Selected passage
Expressing Breastmilk

• After each pumping: either place the pumping kit (not the tubes or motor) in the refrigerator until the next pumping, or if not pumping the same day, hot-water wash and hot-water rinse well, then air dry.

• Remember to take apart all pieces of the pump for cleaning -- including the smallest pieces, and to ensure that no milk has clumped in the flange shaft.

Hand expression

Many women find that hand expression is an efficient way to pump when only occasional expression is required. In fact, when colostrum is present and the milk production is not abundant (as normal in the first few days), it is often easier to get milk with hand expression than with a pump and many women find this the easiest way to express mature milk as well.

  1. Wash your hands.
  2. Place thumb and index finger on either side of the nipple, about 3 to 5 cm (1-2 inches) back from the nipple
  3. Press gently inward toward the rib cage.
  4. Roll fingers together in a slight downward motion.
  5. Repeat all around the nipple if desired.

Breastmilk storage

Unlike formula, breast milk is anti-infective, antibacterial, antifungal, and antiviral.

Breastmilk will stay good:

  1. At room temperature for up to 8-12 hours.
  2. In the fridge for up to 8-11 days.
  3. In the freezer, at the back, for many months.
  4. In a deep freeze for much longer

Get used to the taste and smell of breast milk so you'll always know if it is good.

Recorded data
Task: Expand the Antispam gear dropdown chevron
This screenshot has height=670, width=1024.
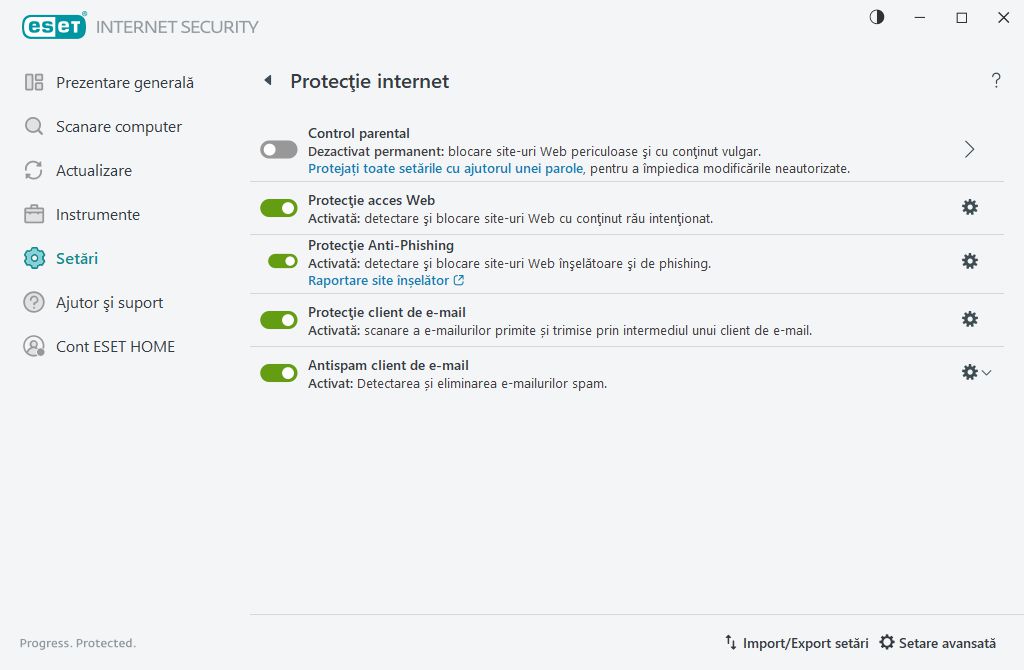Action: pos(988,372)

Your task
Write out the part of the text on expressing breastmilk that starts at "Breastmilk storage" and ends at "to 8-12 hours.". Work only from the text on expressing breastmilk.

Task response
Breastmilk storage

Unlike formula, breast milk is anti-infective, antibacterial, antifungal, and antiviral.

Breastmilk will stay good:

  1. At room temperature for up to 8-12 hours.